Saturday salon 11/10

voltaire_230

An open thread where, at your leisure, you can discuss anything you like, well, within reason and the Comments Policy. Include here news and views, plus any notable personal experiences from the week and the weekend.

For climate topics please use the most recent Climate clippings.

The gentleman in the image is Voltaire, who for a time graced the court of Frederick II of Prussia, known as Frederick the Great. King Fred loved to talk about the universe and everything at the end of a day’s work. He also used the salons of Berlin to get feedback in the development of public policy.

Fred would only talk in French; he regarded German as barbaric. Here we’ll use English.

The thread will be a stoush-free zone. The Comments Policy says:

The aim [of this site] is to provide a venue for people to contribute and to engage in a civil and respectful manner.

Here are a few bits and pieces that came to my attention last week.

1. Malala Yousafzai and Kailash Satyarthi win the 2014 Nobel Peace Prize

At 17, Pakistani education rights activist Malala Yousafzai is the youngest-ever winner of the prize. She first came to global attention in 2012, when a Taliban gunman attempted to assassinate her on her school bus. After surgery and rehabilitation in the UK, she has become an international advocate for access to education, in particular for girls who are denied opportunities to learn.

Indian activist Kailash Satyarthi, who shares the prize with Yousafzai, is the founder of the Bachpan Bachao Andolan movement. The organisation, which Satyarthi formed in 1980, campaigns against child labour and human trafficking in South Asia.

2. Dr Catherine Hamlin nominated for Nobel Peace Prize

The Ethiopian Government nominated 90 year-old Australian doctor Dr Catherine Hamlin for the prize in recognition for her work with women suffering obstetric fistula during childbirth. The hospitals she helped establish treat over 2500 women each year. She travelled with her late husband Dr Reg Hamlin to Ethiopia 55 years ago to train midwives and stayed on.

Would you believe, other nominations included Russian president Vladimir Putin, who was nominated earlier this year for his role in dismantling Syrian chemical weapons stockpiles.

3. Saudis crack down on political dissidents

The new laws have largely been brought in to combat the growing number of Saudis travelling to take part in the civil war in Syria, who have previously returned with newfound training and ideas about overthrowing the monarchy.

To that end, King Abdullah issued Royal Decree 44, which criminalises “participating in hostilities outside the kingdom” with prison sentences of between three and 20 years, Human Rights Watch said.

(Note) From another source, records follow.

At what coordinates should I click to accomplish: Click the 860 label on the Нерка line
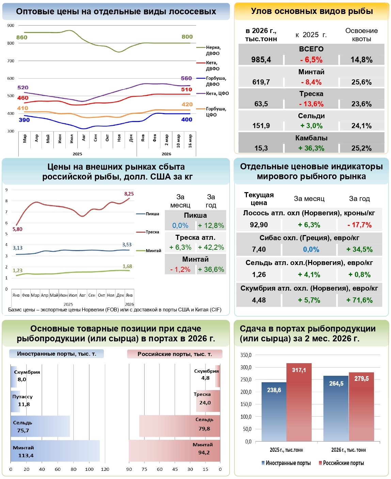pyautogui.click(x=22, y=37)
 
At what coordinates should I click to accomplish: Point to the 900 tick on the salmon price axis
pyautogui.click(x=11, y=26)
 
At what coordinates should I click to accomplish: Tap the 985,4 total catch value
pyautogui.click(x=261, y=60)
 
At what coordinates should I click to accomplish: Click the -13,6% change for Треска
pyautogui.click(x=311, y=104)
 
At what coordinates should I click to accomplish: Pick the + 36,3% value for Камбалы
pyautogui.click(x=311, y=148)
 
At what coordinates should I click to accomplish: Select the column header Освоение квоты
pyautogui.click(x=361, y=35)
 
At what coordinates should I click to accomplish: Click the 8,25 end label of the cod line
pyautogui.click(x=129, y=194)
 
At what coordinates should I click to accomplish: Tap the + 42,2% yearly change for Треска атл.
pyautogui.click(x=211, y=247)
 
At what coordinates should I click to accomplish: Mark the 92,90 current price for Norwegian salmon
pyautogui.click(x=259, y=225)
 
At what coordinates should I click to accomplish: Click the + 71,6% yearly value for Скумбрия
pyautogui.click(x=359, y=300)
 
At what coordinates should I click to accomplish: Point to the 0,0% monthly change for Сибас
pyautogui.click(x=311, y=249)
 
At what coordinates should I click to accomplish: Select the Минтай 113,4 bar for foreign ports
pyautogui.click(x=55, y=451)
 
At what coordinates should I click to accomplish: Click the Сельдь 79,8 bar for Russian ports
pyautogui.click(x=179, y=426)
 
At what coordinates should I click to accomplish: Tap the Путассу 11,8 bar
pyautogui.click(x=15, y=401)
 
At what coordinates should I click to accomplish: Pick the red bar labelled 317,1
pyautogui.click(x=299, y=402)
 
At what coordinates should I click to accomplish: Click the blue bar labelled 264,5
pyautogui.click(x=336, y=408)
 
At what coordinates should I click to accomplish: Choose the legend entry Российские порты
pyautogui.click(x=341, y=463)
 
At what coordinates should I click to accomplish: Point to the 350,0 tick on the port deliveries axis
pyautogui.click(x=246, y=355)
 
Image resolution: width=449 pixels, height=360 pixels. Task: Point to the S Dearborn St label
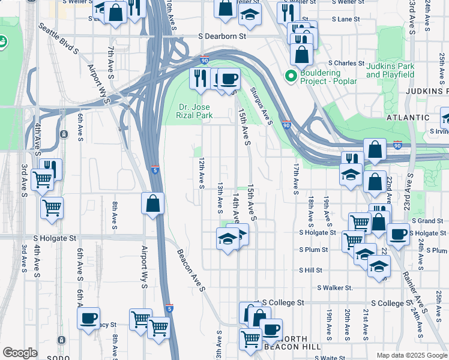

But the laws go beyond those concerns to anything which could “harm public order”. This includes defining atheists as terrorists.

4. Dozens of anti-Muslim attacks as Islamic leaders warn of community fear

There have been at least 30 attacks on Muslims – mainly against women wearing the hijab – in the three weeks since the police anti-terror raids and threats by Islamic State put relations between the Islamic community and mainstream Australia on edge.

Muslim community leaders are compiling a register of religiously motivated incidents, which includes reports of physical and verbal assaults, threats of violence against senior clerics and damage to mosques.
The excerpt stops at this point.